Sheet metal intakes

jedimaster

Well-known member
Has anyone here ever made a sheet metal intake? Just curious as to the process involved and the type and thickness of metal used.
 
Sure, I'm very well-versed in the construction of sheetmetal intakes. My old boss used to make them fairly often; I observed several being built. Can I build one? Hell no.

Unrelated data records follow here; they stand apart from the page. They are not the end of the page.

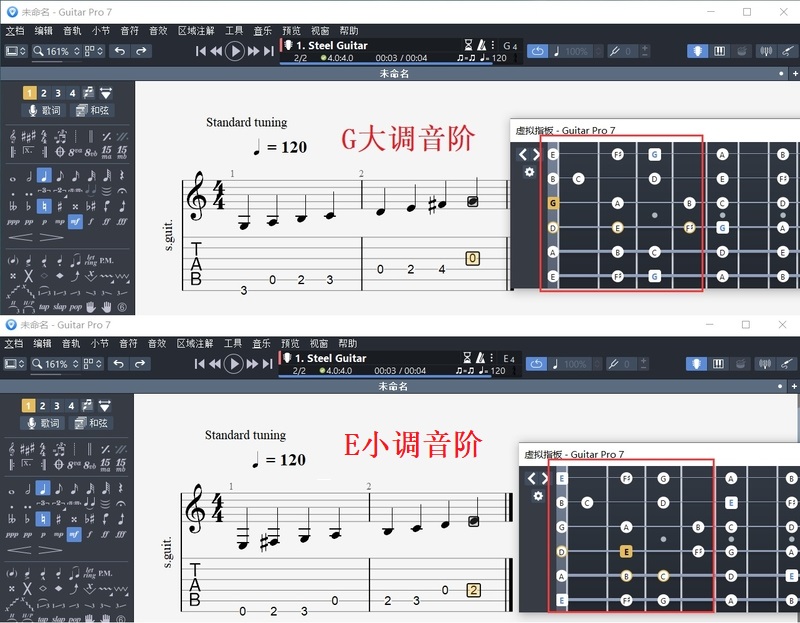Select the treble clef icon in the top window palette

tap(14, 135)
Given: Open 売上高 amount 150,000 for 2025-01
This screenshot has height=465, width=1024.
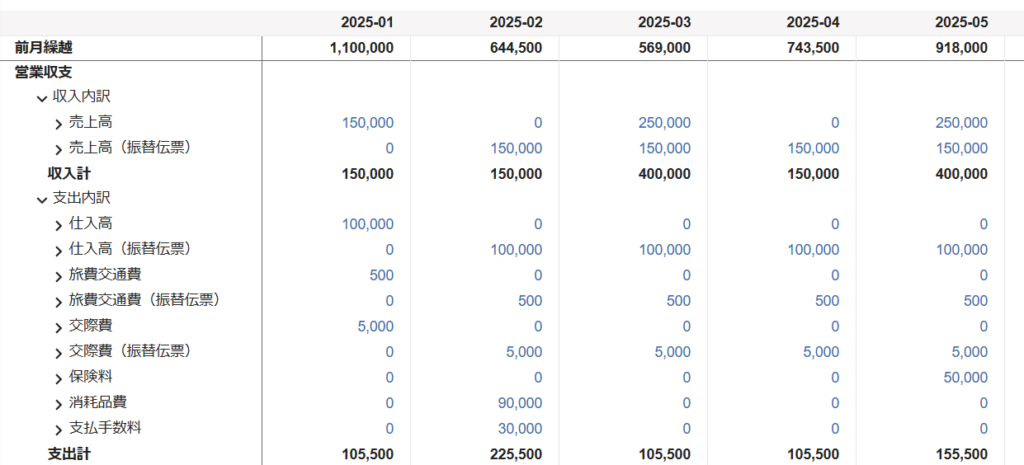Looking at the screenshot, I should point(368,123).
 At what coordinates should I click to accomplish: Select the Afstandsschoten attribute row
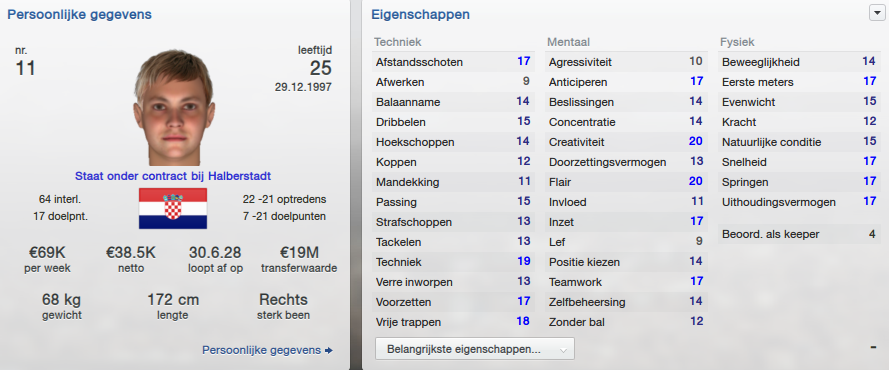point(454,62)
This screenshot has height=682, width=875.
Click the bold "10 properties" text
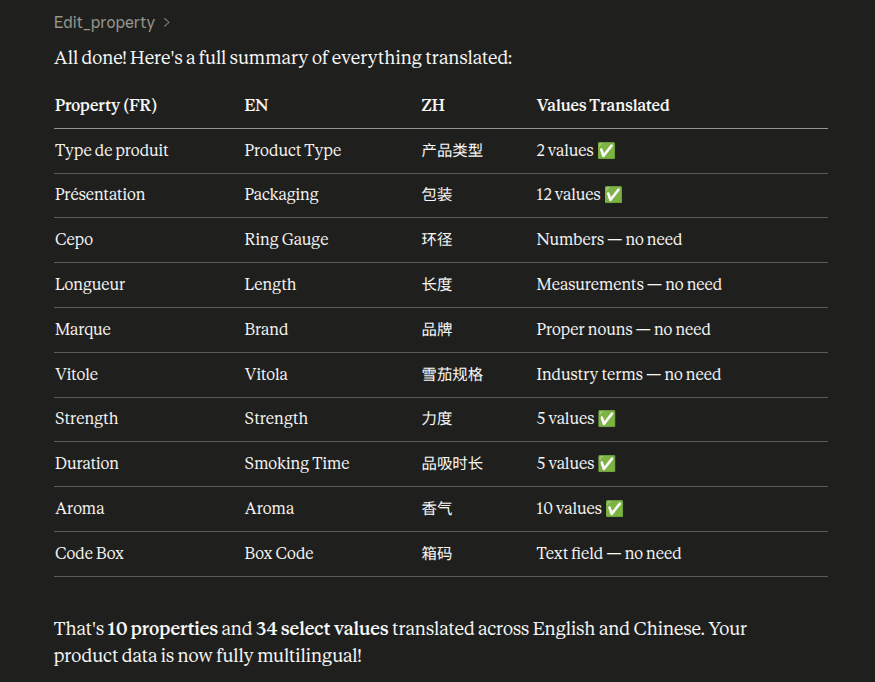[162, 629]
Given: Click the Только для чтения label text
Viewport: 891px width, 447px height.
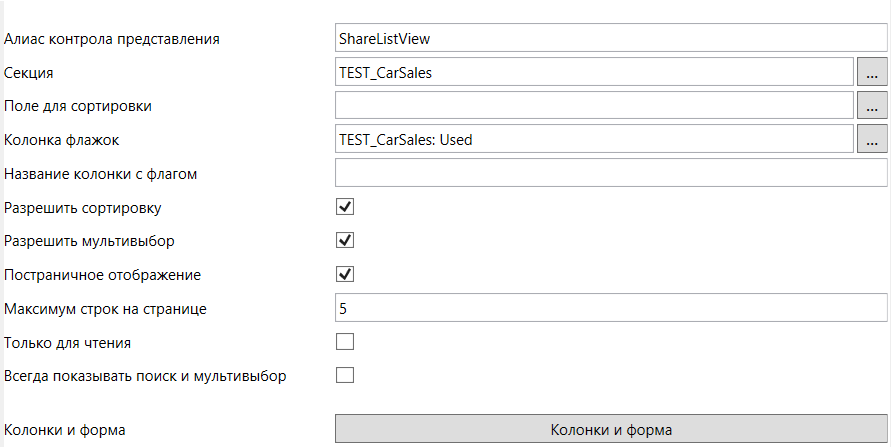Looking at the screenshot, I should pyautogui.click(x=68, y=343).
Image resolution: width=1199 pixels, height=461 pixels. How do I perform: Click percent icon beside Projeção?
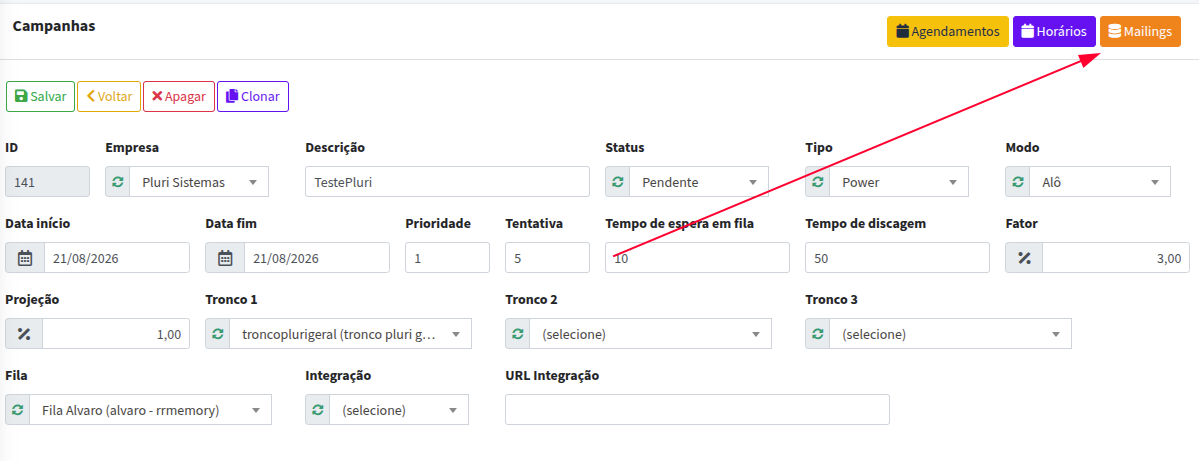[x=24, y=333]
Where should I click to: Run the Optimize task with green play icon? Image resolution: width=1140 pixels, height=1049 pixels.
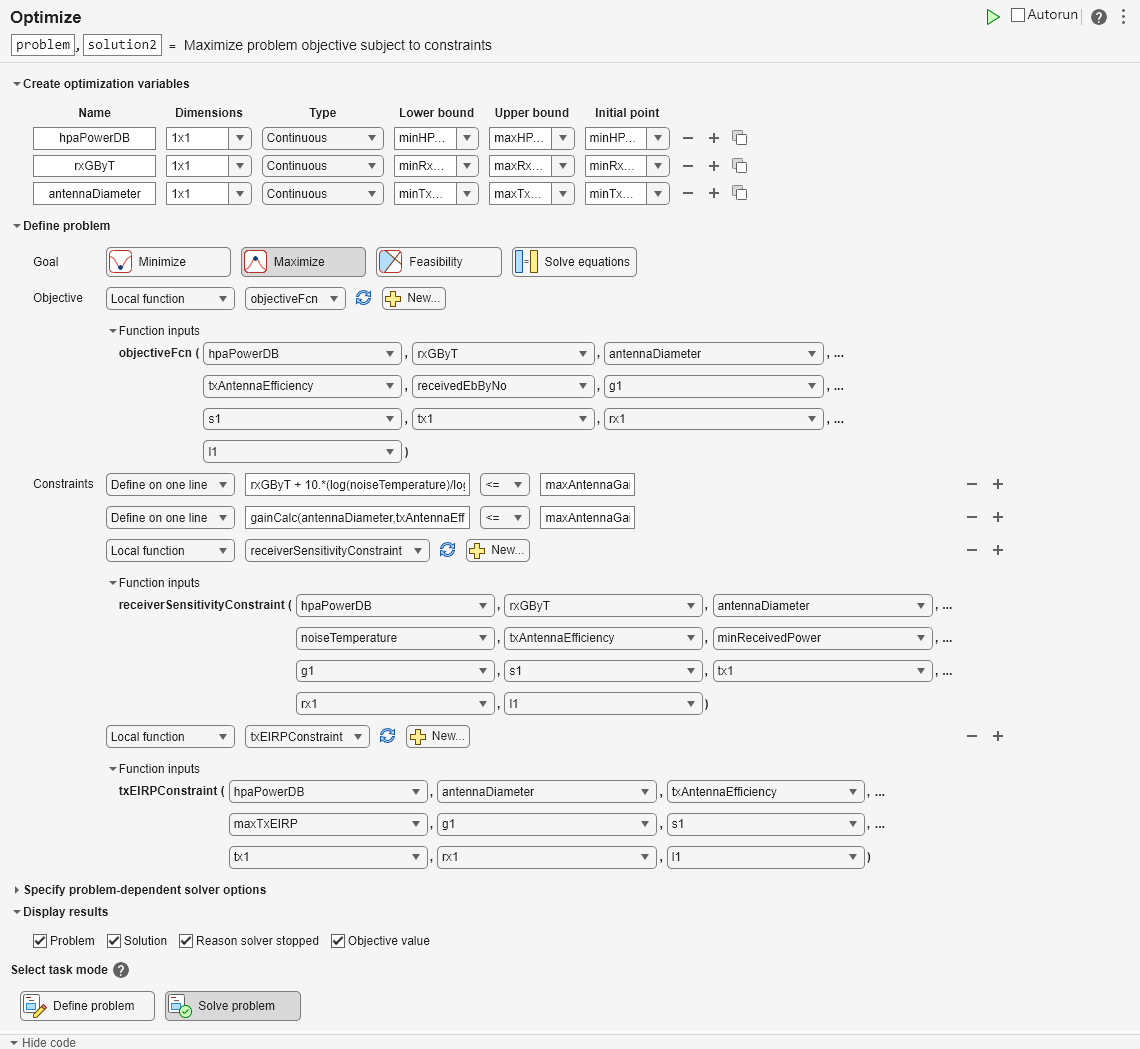992,17
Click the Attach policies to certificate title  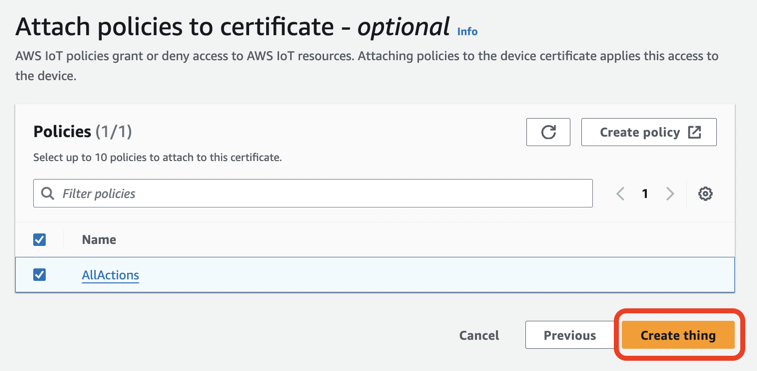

Trust me on this: they cost $2500 and up for a reason. You haven't got what it takes to build one in equipment or fabrication skill, never mind knowledge of manifold dynamics to get it right. It's not something you can do in your garage with a Sawzall, MIG, and hammer.
 
well you could but it would look like crap and run worse asumeing it didnt leak.....there is a shop localy that has been makeing them for small and big block mopars(there personal race cars) and has been doing it for several years now and they still say they have ALOT of bugs to work out...this is a serious machine shop so i wouldnt recomend attempting this
 
Wasn't planning on making one. Was just curious as to how they make them and what processes they use. I would think they would use aluminum and a tig welder, as a tig gives the cleanest welds, and aluminum is lighter. Do they use them in high end NHRA drag cars or do they usually use aftermarket ones available. I have seen a few for sale here and there usually in the 2-5000 price range.
 
the ones that the machine shop was makeing(or atleast the 15 i saw sitting there) were all steel ....yes aluminum may be lighter but you have to be thicker for strength..i talked to the guy in some depth about it cause they were kinda cool looking and he said since tubeing cant be had in the size needed that they even had to make the tubes from scratch...he also said that the only realy"easy" part was the ends that bolt to the block and the ends for carb/carbs..and that performance gains wernt measureable like a "normal" intake since you could literaly make it give more whereever just by length,size,distance
 
I have seen several people make them for turbo MPFI setups on V8's. I would imagine it would be more critical for runner length and diameter as well as plenum size and carb location in a carb setup. But from what I have read when the intake is under boost and the injectors are close to the head, plenum shape and volume isn't as big of a concern. I saw a guys corvette twin turbo car tha had a very simple design intake and he dyno'd over 600hp. I talked to him briefly and he said he just slapped it together from what he saw on other setups. Maybe he just got lucky.